2. Solidarity Philanthropy

“I have started to see the word ‘solidarity’ come up, most recently in Rhodri Davies’ blog about philanthropist Leah Hunt-Hendrix who says the notion of solidarity is core to her philanthropy. For me, solidarity is the time-old tradition of giving to those you believe in and showing your support for the work they do. Its current rise is linked to the increase in funders trusting their funded partners alongside giving unrestricted funds, a move away from funder-defined metrics and an increased recognition of grassroots movements in achieving systemic change. Solidarity encompasses the idea that we are all in this together and that funders are working alongside rather than taking a top-down approach. It is a more engaged approach where donors get involved beyond the money – adding their time and influence to a cause”.

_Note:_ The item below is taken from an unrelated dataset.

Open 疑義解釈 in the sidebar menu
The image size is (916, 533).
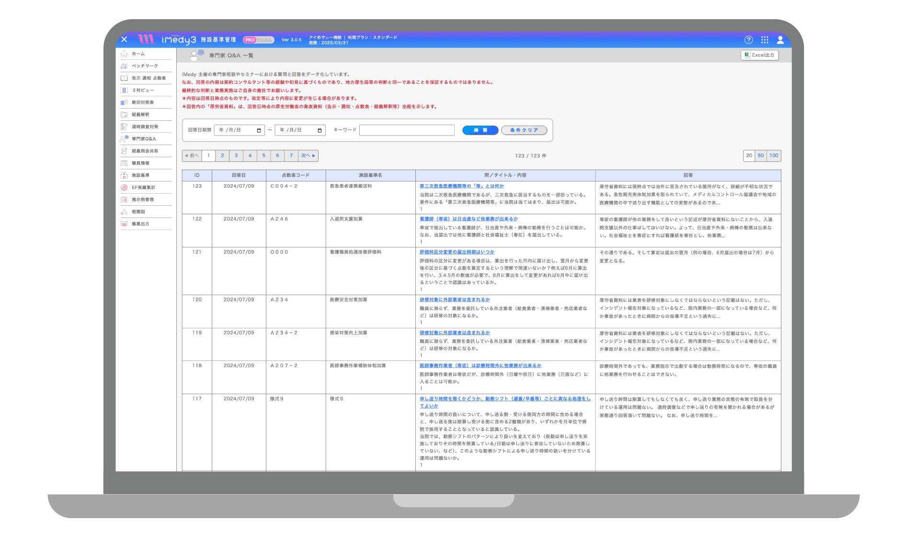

3. Community-led collaboratives

“This approach combines two key trends: the dramatic rise in funder collaborations and shifting power to those with lived experience who are closest to the issues. It is a powerful combination of funds and local knowledge and something I expect to see grow as more philanthropists look to be guided by those on the ground. For a compelling argument, watch Rebecca Darwent’s TED talk. She gives examples such as Clima Fund which raises funds from donors and foundations which are then allocated using participatory grant making to support grassroots movements addressing the climate crisis. It sees the continued shift in the role of grant makers from decision makers to enablers.

“And lastly, I wanted to highlight the WINGS Transforming Philanthropy Initiative Report as it summarises the current thinking amongst institutional funders and sets out key principles that will influence future funding strategies. Of note is a re-emphasis of the role of philanthropy as risk capital. Recognising that philanthropy is too small to address the global poly-crisis on its own, WINGS highlights its unique selling point as taking risks: “several of philanthropy’s most unique and precious values include its ability to fail, support what markets or governments will not, test new approaches and innovations that can be scaled and trust those who are closest to the needs.

There is no doubt in my mind that philanthropy continues to have an important civic role and also that we are at an interesting time of evolving practice including these three philanthropic approaches”.